我意识到Amelia R包为并行多重归责(MI)提供了一些支持。然而,对我的研究数据的初步分析显示,这些数据并不是多元正常的,因此,很不幸,我不能使用Amelia。因此,我转而使用mice R包处理MI,因为这个包可以对非多变量正常的数据执行MI。
Since the MI process via mice
is very slow (currently I'm using AWS m3.large
2-core instance), I've started wondering whether it's possible to parallelize the procedure to save processing time. Based on my review of mice
documentation and the corresponding JSS paper, as well as mice
's source code, it appears that currently the package doesn't support parallel operations. This is sad, because IMHO the MICE algorithm is naturally parallel and, thus, its parallel implementation should be relatively easy and it would result in a significant economy in both time and resources.
由于小鼠的MI过程非常缓慢(目前我使用的是AWS m3)。我已经开始考虑是否可以并行化过程以节省处理时间。根据我对mice文档和相应的JSS文件的回顾,以及mice的源代码,目前这个包似乎不支持并行操作。这是令人遗憾的,因为IMHO的MICE算法是自然并行的,因此,它的并行实现应该相对容易,并且会在时间和资源上带来显著的经济效益。

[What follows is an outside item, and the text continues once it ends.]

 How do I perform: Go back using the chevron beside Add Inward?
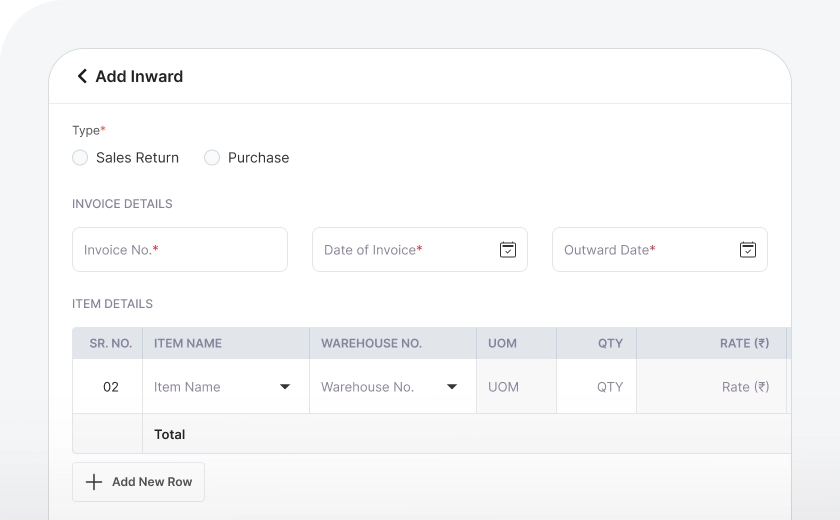[82, 76]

Question: Has anyone tried to parallelize MI in mice
package, either externally (via R
parallel facilities), or internally (by modifying the source code) and what are results, if any? Thank you!

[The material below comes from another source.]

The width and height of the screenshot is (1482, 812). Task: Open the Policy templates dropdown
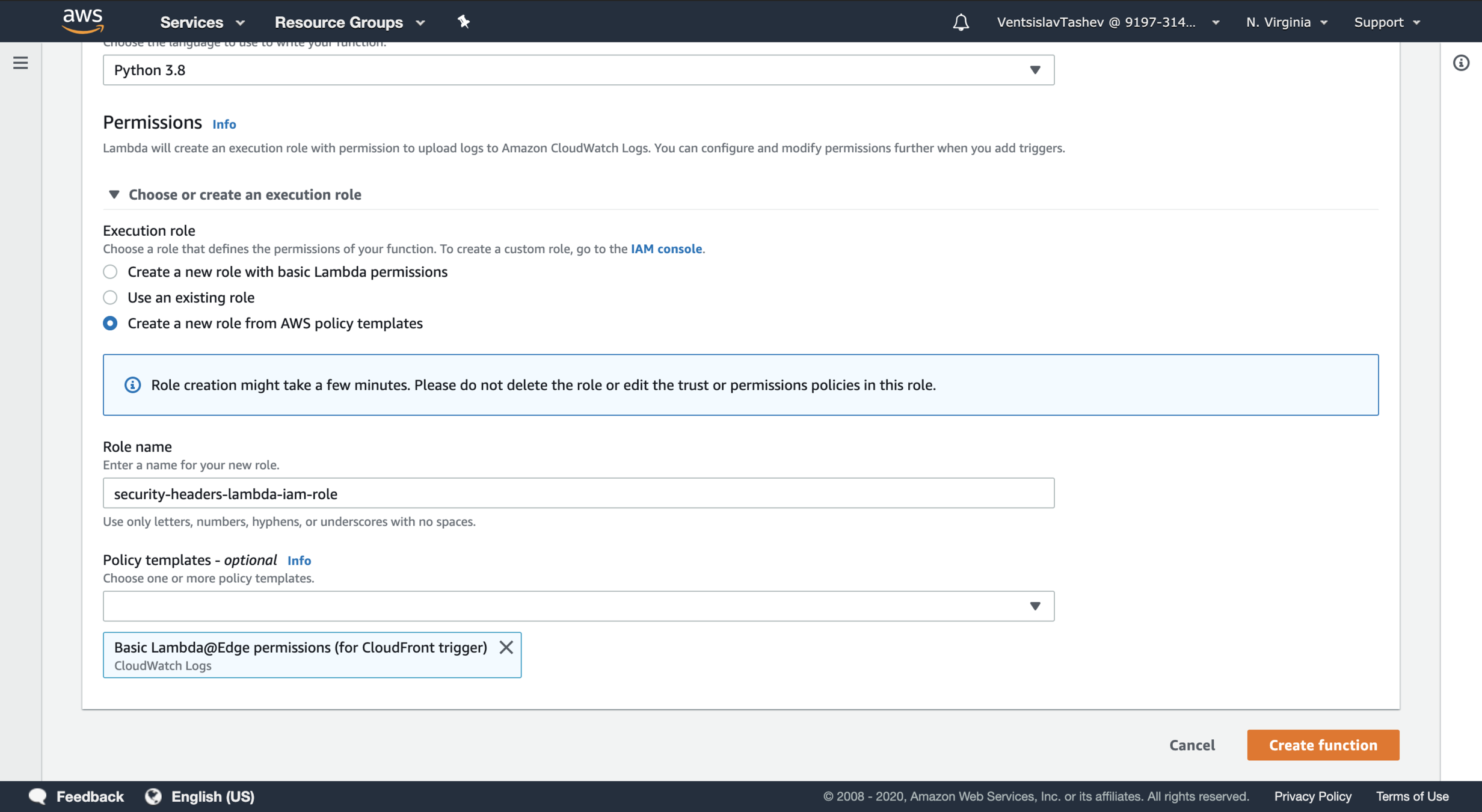pyautogui.click(x=577, y=606)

问:是否有人试图在mice包中并行化MI,或者通过外部(通过R并行工具),或者通过内部(通过修改源代码),如果有,结果是什么?谢谢你!
1 个解决方案
#1
2
Recently, I've tried to parallelize multiple imputation (MI) via mice
package externally, that is, by using R
multiprocessing facilities, in particular parallel
package, which comes standard with R
base distribution. Basically, the solution is to use mclapply()

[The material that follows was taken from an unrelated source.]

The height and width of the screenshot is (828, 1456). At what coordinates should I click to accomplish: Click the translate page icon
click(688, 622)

function to distribute a pre-calculated share of the total number of needed MI iterations and then combine resulting imputed data into a single object. Performance-wise, the results of this approach are beyond my most optimistic expectations: the processing time decreased from 1.5 hours to under 7 minutes(!). That's only on two cores. I've removed one multilevel factor, but it shouldn't have much effect. Regardless, the result is unbelievable!
最近,我尝试通过外部的mice包来并行化多个imputation (MI),也就是说,通过使用R多处理设施,特别是并行包,这是标准的R基分布。基本上,解决方案是使用mclapply()函数分配所需的MI迭代总数的预先计算的份额,然后将得到的传入数据合并到一个对象中。就性能而言,这种方法的结果超出了我最乐观的预期:处理时间从1.5小时减少到7分钟以下(!)这只是在两个核上。我去掉了一个多级因子,但是不会有太大的影响。无论如何,结果令人难以置信!
#1
2
Recently, I've tried to parallelize multiple imputation (MI) via mice
package externally, that is, by using R
multiprocessing facilities, in particular parallel
package, which comes standard with R
base distribution. Basically, the solution is to use mclapply()
function to distribute a pre-calculated share of the total number of needed MI iterations and then combine resulting imputed data into a single object. Performance-wise, the results of this approach are beyond my most optimistic expectations: the processing time decreased from 1.5 hours to under 7 minutes(!). That's only on two cores. I've removed one multilevel factor, but it shouldn't have much effect. Regardless, the result is unbelievable!
最近,我尝试通过外部的mice包来并行化多个imputation (MI),也就是说,通过使用R多处理设施,特别是并行包,这是标准的R基分布。基本上,解决方案是使用mclapply()函数分配所需的MI迭代总数的预先计算的份额,然后将得到的传入数据合并到一个对象中。就性能而言,这种方法的结果超出了我最乐观的预期:处理时间从1.5小时减少到7分钟以下(!)这只是在两个核上。我去掉了一个多级因子,但是不会有太大的影响。无论如何,结果令人难以置信!